_What you need to do_.
In the material below, recast the lines from the one containing "800x400 pixels. At" to the one containing "(x=693, y=428)", inclusive, as a JSON list of strings, with one string per line and blank lines omitted.
## BEGIN
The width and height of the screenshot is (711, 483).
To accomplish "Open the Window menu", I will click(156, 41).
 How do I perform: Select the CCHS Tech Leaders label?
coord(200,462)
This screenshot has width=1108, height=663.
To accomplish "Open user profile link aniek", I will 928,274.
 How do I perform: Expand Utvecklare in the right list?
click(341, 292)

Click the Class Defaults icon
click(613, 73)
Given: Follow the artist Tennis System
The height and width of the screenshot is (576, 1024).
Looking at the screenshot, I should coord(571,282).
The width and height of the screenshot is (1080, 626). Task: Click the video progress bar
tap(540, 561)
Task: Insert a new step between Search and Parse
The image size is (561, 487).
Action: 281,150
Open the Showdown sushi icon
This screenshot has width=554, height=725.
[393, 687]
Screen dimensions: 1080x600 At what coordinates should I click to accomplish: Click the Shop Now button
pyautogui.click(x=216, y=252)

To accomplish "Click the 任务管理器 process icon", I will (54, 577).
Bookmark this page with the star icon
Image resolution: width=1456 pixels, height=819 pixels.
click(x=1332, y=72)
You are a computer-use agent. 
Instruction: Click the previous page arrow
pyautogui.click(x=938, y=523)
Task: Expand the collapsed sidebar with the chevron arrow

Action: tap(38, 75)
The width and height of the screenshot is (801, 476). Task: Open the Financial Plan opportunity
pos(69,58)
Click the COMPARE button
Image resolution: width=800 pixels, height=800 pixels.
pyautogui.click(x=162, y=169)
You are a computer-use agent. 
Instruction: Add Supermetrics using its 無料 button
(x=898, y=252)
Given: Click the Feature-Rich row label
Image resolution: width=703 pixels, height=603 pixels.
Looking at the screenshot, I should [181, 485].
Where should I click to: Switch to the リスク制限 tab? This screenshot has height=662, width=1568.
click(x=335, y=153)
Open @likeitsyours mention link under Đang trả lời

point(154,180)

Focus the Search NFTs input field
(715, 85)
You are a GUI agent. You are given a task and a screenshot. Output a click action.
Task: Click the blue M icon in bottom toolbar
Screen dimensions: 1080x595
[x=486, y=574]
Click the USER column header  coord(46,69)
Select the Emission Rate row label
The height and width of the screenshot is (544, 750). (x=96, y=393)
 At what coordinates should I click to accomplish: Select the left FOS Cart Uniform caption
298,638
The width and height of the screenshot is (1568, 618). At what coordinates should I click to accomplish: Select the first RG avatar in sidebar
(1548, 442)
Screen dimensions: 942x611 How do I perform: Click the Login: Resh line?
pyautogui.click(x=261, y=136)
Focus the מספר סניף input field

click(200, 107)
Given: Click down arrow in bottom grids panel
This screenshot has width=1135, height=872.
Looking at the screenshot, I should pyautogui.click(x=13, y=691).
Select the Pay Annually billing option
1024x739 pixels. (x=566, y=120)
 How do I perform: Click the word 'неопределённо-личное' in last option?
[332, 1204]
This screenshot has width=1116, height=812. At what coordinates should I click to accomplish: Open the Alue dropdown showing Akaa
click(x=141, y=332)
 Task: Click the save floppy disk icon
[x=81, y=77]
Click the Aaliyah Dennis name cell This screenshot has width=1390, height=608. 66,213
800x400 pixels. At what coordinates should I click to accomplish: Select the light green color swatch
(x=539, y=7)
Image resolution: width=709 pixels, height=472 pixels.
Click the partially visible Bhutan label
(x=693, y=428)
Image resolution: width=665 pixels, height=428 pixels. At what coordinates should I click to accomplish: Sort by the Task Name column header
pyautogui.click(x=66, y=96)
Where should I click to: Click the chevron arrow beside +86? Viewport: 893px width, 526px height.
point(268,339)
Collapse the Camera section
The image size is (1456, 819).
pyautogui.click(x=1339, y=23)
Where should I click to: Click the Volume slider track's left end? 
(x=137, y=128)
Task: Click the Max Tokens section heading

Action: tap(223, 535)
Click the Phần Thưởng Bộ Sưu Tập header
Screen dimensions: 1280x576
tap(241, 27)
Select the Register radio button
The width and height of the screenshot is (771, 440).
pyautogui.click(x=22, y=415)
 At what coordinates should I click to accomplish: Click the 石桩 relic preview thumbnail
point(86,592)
## END
_Exercise solution_.
[
  "800x400 pixels. At what coordinates should I click to accomplish: Select the light green color swatch",
  "(x=539, y=7)",
  "Image resolution: width=709 pixels, height=472 pixels.",
  "Click the partially visible Bhutan label",
  "(x=693, y=428)"
]